#### Problem:
This exercise calls for an exact copy of the data below.

Content starts

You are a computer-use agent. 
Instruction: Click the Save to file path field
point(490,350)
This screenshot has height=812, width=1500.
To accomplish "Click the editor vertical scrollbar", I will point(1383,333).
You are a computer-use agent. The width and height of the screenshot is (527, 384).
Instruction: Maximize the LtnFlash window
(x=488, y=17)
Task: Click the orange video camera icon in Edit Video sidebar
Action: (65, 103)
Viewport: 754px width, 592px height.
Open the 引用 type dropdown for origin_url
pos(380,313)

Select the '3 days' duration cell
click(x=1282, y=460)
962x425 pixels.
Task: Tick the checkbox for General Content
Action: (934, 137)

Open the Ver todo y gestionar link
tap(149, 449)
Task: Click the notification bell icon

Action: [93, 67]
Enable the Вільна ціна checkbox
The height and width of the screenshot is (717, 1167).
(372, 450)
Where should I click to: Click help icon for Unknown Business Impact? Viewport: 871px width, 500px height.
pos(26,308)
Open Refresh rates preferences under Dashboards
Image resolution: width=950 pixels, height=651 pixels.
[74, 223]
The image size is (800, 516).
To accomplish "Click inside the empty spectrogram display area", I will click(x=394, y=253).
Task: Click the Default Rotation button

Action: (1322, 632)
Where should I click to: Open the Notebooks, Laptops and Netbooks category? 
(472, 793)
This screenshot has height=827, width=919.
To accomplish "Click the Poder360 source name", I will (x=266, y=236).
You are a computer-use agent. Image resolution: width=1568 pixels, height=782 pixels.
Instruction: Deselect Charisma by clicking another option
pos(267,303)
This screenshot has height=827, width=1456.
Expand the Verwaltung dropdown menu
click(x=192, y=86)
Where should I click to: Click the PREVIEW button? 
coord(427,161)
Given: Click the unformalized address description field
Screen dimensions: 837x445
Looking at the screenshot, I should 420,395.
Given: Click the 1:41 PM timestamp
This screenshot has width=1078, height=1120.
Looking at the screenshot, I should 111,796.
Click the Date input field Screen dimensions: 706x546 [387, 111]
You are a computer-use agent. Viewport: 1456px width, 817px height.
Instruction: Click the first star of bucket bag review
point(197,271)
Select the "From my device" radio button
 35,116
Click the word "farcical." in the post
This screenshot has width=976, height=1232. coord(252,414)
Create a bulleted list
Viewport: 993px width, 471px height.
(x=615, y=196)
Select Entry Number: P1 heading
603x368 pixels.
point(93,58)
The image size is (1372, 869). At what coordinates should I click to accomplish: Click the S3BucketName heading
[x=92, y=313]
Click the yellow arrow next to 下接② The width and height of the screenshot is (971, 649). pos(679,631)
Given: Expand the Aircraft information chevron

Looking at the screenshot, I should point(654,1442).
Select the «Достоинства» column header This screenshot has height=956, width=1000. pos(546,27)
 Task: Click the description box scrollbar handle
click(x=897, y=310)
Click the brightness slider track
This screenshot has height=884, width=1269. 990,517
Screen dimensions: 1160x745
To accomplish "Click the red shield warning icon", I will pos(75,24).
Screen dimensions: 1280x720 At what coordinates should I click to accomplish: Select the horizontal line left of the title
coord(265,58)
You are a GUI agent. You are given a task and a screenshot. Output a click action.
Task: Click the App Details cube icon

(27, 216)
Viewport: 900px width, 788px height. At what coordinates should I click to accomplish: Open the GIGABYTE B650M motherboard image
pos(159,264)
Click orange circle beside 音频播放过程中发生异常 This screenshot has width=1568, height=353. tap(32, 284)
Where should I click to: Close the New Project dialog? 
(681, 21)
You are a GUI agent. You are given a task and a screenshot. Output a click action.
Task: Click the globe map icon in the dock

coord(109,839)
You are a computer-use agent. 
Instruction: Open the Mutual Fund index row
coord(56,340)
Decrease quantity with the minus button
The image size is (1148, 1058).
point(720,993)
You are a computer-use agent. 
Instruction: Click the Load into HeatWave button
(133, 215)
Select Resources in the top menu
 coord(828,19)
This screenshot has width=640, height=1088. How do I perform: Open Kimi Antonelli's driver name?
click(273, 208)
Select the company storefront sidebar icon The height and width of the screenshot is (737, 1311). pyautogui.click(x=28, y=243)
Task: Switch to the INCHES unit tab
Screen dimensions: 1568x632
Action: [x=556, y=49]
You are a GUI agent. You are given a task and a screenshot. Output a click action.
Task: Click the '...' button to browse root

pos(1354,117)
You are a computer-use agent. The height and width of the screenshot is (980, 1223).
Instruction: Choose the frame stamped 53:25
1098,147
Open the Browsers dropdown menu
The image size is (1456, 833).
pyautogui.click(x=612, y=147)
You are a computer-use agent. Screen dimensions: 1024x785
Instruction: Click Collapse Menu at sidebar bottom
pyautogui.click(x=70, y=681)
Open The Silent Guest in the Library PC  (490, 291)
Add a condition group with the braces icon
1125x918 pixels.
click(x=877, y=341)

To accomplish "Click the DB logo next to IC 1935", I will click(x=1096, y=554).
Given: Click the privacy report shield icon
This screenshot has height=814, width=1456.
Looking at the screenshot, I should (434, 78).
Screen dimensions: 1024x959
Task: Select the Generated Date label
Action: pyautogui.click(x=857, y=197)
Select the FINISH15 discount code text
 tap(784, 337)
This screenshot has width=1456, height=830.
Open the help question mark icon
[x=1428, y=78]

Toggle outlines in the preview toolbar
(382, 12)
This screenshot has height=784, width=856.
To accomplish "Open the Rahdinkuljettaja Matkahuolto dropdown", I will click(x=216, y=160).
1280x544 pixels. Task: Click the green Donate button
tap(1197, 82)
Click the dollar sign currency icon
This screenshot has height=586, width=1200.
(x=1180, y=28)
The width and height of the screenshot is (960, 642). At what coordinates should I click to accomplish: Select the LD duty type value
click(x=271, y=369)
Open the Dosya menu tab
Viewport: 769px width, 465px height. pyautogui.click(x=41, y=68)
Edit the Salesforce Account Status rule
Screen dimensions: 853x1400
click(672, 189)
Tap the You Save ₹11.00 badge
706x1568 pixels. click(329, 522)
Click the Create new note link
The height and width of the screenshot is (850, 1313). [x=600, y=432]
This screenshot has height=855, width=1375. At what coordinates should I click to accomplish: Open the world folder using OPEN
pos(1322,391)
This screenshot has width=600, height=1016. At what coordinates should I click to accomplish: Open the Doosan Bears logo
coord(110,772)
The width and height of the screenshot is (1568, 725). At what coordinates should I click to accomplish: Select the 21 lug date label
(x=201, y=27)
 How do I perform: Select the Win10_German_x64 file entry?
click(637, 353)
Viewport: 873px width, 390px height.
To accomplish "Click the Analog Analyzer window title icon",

Content ends

#### Your solution:
You are a computer-use agent. 
Instruction: Click the Save to file path field
point(490,350)
This screenshot has height=812, width=1500.
To accomplish "Click the editor vertical scrollbar", I will point(1383,333).
You are a computer-use agent. The width and height of the screenshot is (527, 384).
Instruction: Maximize the LtnFlash window
(x=488, y=17)
Task: Click the orange video camera icon in Edit Video sidebar
Action: (65, 103)
Viewport: 754px width, 592px height.
Open the 引用 type dropdown for origin_url
pos(380,313)

Select the '3 days' duration cell
click(x=1282, y=460)
962x425 pixels.
Task: Tick the checkbox for General Content
Action: (934, 137)

Open the Ver todo y gestionar link
tap(149, 449)
Task: Click the notification bell icon

Action: [93, 67]
Enable the Вільна ціна checkbox
The height and width of the screenshot is (717, 1167).
(372, 450)
Where should I click to: Click help icon for Unknown Business Impact? Viewport: 871px width, 500px height.
pos(26,308)
Open Refresh rates preferences under Dashboards
Image resolution: width=950 pixels, height=651 pixels.
[74, 223]
The image size is (800, 516).
To accomplish "Click inside the empty spectrogram display area", I will click(x=394, y=253).
Task: Click the Default Rotation button

Action: (1322, 632)
Where should I click to: Open the Notebooks, Laptops and Netbooks category? 
(472, 793)
This screenshot has height=827, width=919.
To accomplish "Click the Poder360 source name", I will (x=266, y=236).
You are a computer-use agent. Image resolution: width=1568 pixels, height=782 pixels.
Instruction: Deselect Charisma by clicking another option
pos(267,303)
This screenshot has height=827, width=1456.
Expand the Verwaltung dropdown menu
click(x=192, y=86)
Where should I click to: Click the PREVIEW button? 
coord(427,161)
Given: Click the unformalized address description field
Screen dimensions: 837x445
Looking at the screenshot, I should 420,395.
Given: Click the 1:41 PM timestamp
This screenshot has width=1078, height=1120.
Looking at the screenshot, I should 111,796.
Click the Date input field Screen dimensions: 706x546 [387, 111]
You are a computer-use agent. Viewport: 1456px width, 817px height.
Instruction: Click the first star of bucket bag review
point(197,271)
Select the "From my device" radio button
 35,116
Click the word "farcical." in the post
This screenshot has width=976, height=1232. coord(252,414)
Create a bulleted list
Viewport: 993px width, 471px height.
(x=615, y=196)
Select Entry Number: P1 heading
603x368 pixels.
point(93,58)
The image size is (1372, 869). At what coordinates should I click to accomplish: Click the S3BucketName heading
[x=92, y=313]
Click the yellow arrow next to 下接② The width and height of the screenshot is (971, 649). pos(679,631)
Given: Expand the Aircraft information chevron

Looking at the screenshot, I should point(654,1442).
Select the «Достоинства» column header This screenshot has height=956, width=1000. pos(546,27)
 Task: Click the description box scrollbar handle
click(x=897, y=310)
Click the brightness slider track
This screenshot has height=884, width=1269. 990,517
Screen dimensions: 1160x745
To accomplish "Click the red shield warning icon", I will pos(75,24).
Screen dimensions: 1280x720 At what coordinates should I click to accomplish: Select the horizontal line left of the title
coord(265,58)
You are a GUI agent. You are given a task and a screenshot. Output a click action.
Task: Click the App Details cube icon

(27, 216)
Viewport: 900px width, 788px height. At what coordinates should I click to accomplish: Open the GIGABYTE B650M motherboard image
pos(159,264)
Click orange circle beside 音频播放过程中发生异常 This screenshot has width=1568, height=353. tap(32, 284)
Where should I click to: Close the New Project dialog? 
(681, 21)
You are a GUI agent. You are given a task and a screenshot. Output a click action.
Task: Click the globe map icon in the dock

coord(109,839)
You are a computer-use agent. 
Instruction: Open the Mutual Fund index row
coord(56,340)
Decrease quantity with the minus button
The image size is (1148, 1058).
point(720,993)
You are a computer-use agent. 
Instruction: Click the Load into HeatWave button
(133, 215)
Select Resources in the top menu
 coord(828,19)
This screenshot has width=640, height=1088. How do I perform: Open Kimi Antonelli's driver name?
click(273, 208)
Select the company storefront sidebar icon The height and width of the screenshot is (737, 1311). pyautogui.click(x=28, y=243)
Task: Switch to the INCHES unit tab
Screen dimensions: 1568x632
Action: [x=556, y=49]
You are a GUI agent. You are given a task and a screenshot. Output a click action.
Task: Click the '...' button to browse root

pos(1354,117)
You are a computer-use agent. The height and width of the screenshot is (980, 1223).
Instruction: Choose the frame stamped 53:25
1098,147
Open the Browsers dropdown menu
The image size is (1456, 833).
pyautogui.click(x=612, y=147)
You are a computer-use agent. Screen dimensions: 1024x785
Instruction: Click Collapse Menu at sidebar bottom
pyautogui.click(x=70, y=681)
Open The Silent Guest in the Library PC  (490, 291)
Add a condition group with the braces icon
1125x918 pixels.
click(x=877, y=341)

To accomplish "Click the DB logo next to IC 1935", I will click(x=1096, y=554).
Given: Click the privacy report shield icon
This screenshot has height=814, width=1456.
Looking at the screenshot, I should (434, 78).
Screen dimensions: 1024x959
Task: Select the Generated Date label
Action: pyautogui.click(x=857, y=197)
Select the FINISH15 discount code text
 tap(784, 337)
This screenshot has width=1456, height=830.
Open the help question mark icon
[x=1428, y=78]

Toggle outlines in the preview toolbar
(382, 12)
This screenshot has height=784, width=856.
To accomplish "Open the Rahdinkuljettaja Matkahuolto dropdown", I will click(x=216, y=160).
1280x544 pixels. Task: Click the green Donate button
tap(1197, 82)
Click the dollar sign currency icon
This screenshot has height=586, width=1200.
(x=1180, y=28)
The width and height of the screenshot is (960, 642). At what coordinates should I click to accomplish: Select the LD duty type value
click(x=271, y=369)
Open the Dosya menu tab
Viewport: 769px width, 465px height. pyautogui.click(x=41, y=68)
Edit the Salesforce Account Status rule
Screen dimensions: 853x1400
click(672, 189)
Tap the You Save ₹11.00 badge
706x1568 pixels. click(329, 522)
Click the Create new note link
The height and width of the screenshot is (850, 1313). [x=600, y=432]
This screenshot has height=855, width=1375. At what coordinates should I click to accomplish: Open the world folder using OPEN
pos(1322,391)
This screenshot has width=600, height=1016. At what coordinates should I click to accomplish: Open the Doosan Bears logo
coord(110,772)
The width and height of the screenshot is (1568, 725). At what coordinates should I click to accomplish: Select the 21 lug date label
(x=201, y=27)
 How do I perform: Select the Win10_German_x64 file entry?
click(637, 353)
Viewport: 873px width, 390px height.
To accomplish "Click the Analog Analyzer window title icon",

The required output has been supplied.